INSTRUCTION
Rewrite everything from the start of the data below down to the line containing "coord(20,36)" as a two-column CSV with the headers input and output, one row for each input and its output. Put each value in a single quoted field, with line breaks replaced by spaces.
>> Begin EXTRACTED RECORDS
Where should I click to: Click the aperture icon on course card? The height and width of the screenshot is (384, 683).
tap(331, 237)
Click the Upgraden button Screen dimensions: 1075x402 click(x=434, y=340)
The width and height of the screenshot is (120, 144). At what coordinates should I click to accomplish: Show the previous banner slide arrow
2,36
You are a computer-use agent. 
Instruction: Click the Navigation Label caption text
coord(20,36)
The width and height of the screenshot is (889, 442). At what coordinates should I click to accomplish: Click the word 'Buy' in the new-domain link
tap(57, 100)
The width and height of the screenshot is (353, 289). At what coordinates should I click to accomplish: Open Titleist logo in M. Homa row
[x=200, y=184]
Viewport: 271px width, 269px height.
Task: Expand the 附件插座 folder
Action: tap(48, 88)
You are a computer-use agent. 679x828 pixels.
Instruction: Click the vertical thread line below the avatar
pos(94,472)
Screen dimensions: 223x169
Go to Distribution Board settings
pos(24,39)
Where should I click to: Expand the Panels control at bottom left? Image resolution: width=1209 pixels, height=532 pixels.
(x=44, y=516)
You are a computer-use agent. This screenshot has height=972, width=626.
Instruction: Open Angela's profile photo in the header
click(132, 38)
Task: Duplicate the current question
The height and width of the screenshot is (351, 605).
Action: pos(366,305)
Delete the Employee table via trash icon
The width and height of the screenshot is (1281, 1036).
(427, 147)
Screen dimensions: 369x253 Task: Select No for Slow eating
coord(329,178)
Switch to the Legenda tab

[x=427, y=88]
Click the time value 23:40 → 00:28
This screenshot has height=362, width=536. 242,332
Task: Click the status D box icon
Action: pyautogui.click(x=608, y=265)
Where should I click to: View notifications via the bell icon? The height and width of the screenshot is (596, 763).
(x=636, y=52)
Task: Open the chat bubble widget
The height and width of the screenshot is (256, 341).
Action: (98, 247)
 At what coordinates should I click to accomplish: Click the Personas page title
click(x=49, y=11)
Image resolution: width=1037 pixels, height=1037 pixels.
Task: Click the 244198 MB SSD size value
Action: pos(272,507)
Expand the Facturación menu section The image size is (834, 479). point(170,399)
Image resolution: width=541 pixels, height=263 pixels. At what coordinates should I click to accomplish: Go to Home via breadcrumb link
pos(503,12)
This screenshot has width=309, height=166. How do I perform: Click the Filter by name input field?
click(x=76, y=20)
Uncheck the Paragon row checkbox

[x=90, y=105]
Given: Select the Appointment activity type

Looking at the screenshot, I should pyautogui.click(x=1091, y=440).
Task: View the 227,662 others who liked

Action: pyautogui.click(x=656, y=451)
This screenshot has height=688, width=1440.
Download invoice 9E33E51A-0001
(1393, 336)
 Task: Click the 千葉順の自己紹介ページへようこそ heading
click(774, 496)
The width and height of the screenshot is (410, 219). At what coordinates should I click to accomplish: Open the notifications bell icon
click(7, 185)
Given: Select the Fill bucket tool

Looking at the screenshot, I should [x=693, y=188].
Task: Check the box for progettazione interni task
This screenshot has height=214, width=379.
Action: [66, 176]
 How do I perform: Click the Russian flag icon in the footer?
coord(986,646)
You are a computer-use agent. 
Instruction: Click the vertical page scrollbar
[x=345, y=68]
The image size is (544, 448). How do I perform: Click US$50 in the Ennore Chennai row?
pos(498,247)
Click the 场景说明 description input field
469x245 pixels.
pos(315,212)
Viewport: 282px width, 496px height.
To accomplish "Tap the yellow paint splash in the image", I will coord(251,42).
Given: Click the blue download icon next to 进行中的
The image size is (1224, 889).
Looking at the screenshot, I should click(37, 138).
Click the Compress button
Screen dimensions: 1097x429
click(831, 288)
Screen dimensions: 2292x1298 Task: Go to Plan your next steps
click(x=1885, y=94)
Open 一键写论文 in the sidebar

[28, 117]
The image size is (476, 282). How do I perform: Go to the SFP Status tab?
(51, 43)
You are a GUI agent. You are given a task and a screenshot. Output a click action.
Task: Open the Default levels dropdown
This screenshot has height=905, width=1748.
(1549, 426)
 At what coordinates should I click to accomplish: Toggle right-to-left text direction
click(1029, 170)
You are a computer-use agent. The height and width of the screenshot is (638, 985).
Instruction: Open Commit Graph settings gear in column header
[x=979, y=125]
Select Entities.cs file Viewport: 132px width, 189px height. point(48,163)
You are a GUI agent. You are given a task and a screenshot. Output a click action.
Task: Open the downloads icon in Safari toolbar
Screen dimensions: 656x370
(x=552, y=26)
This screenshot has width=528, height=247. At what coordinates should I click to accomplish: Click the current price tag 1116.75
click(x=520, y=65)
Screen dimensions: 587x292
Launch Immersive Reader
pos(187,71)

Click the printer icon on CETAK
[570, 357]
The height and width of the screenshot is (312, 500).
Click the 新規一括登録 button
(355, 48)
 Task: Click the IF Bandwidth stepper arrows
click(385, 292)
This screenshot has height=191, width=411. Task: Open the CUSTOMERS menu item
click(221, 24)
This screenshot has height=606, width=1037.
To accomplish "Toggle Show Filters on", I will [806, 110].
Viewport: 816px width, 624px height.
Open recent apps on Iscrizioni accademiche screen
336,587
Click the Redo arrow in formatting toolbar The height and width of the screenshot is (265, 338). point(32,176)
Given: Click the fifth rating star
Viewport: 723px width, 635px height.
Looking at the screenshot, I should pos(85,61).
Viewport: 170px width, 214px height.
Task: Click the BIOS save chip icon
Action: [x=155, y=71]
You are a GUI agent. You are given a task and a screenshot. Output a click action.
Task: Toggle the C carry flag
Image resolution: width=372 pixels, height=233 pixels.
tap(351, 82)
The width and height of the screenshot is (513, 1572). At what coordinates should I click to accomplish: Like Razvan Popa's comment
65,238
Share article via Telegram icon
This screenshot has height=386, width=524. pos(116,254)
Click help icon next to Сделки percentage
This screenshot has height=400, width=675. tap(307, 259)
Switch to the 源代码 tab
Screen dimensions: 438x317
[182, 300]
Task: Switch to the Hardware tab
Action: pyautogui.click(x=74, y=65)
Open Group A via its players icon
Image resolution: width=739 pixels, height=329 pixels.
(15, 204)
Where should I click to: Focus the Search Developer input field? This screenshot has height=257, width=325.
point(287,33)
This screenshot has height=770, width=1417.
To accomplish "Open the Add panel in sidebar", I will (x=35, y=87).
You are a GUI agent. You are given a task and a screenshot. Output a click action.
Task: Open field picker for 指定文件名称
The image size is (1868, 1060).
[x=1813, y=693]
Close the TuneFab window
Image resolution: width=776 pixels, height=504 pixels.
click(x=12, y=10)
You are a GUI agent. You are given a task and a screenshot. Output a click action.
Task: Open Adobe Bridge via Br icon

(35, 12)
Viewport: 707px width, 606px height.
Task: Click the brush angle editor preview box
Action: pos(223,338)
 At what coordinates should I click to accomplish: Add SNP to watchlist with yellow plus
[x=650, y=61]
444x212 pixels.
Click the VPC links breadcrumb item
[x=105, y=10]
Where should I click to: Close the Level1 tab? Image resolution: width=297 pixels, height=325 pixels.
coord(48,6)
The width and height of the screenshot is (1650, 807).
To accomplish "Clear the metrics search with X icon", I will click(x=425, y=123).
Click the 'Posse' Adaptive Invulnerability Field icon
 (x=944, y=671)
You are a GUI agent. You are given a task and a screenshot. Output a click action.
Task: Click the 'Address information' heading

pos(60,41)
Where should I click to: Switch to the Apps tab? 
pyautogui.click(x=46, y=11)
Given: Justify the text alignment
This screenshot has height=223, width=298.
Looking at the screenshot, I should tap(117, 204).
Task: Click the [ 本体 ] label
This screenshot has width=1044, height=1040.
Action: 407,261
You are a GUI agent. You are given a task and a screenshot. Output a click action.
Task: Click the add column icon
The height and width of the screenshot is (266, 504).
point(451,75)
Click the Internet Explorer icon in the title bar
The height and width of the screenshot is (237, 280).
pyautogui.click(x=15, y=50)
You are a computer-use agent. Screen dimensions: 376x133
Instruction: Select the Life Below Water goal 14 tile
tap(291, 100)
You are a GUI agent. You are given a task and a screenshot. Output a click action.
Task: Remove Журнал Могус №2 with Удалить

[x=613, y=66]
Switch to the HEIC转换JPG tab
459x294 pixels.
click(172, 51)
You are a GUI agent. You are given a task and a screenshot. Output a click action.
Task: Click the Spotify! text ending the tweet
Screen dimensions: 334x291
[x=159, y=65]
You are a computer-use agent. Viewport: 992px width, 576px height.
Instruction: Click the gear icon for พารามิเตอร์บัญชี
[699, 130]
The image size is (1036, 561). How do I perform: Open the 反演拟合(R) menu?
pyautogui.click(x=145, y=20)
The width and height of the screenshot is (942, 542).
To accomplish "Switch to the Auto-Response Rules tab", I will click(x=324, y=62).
>> End EXTRACTED RECORDS
RESULT FOR THIS EXERCISE
input,output
"Where should I click to: Click the aperture icon on course card? The height and width of the screenshot is (384, 683).","tap(331, 237)"
"Click the Upgraden button Screen dimensions: 1075x402","click(x=434, y=340)"
"The width and height of the screenshot is (120, 144). At what coordinates should I click to accomplish: Show the previous banner slide arrow","2,36"
"You are a computer-use agent. Instruction: Click the Navigation Label caption text","coord(20,36)"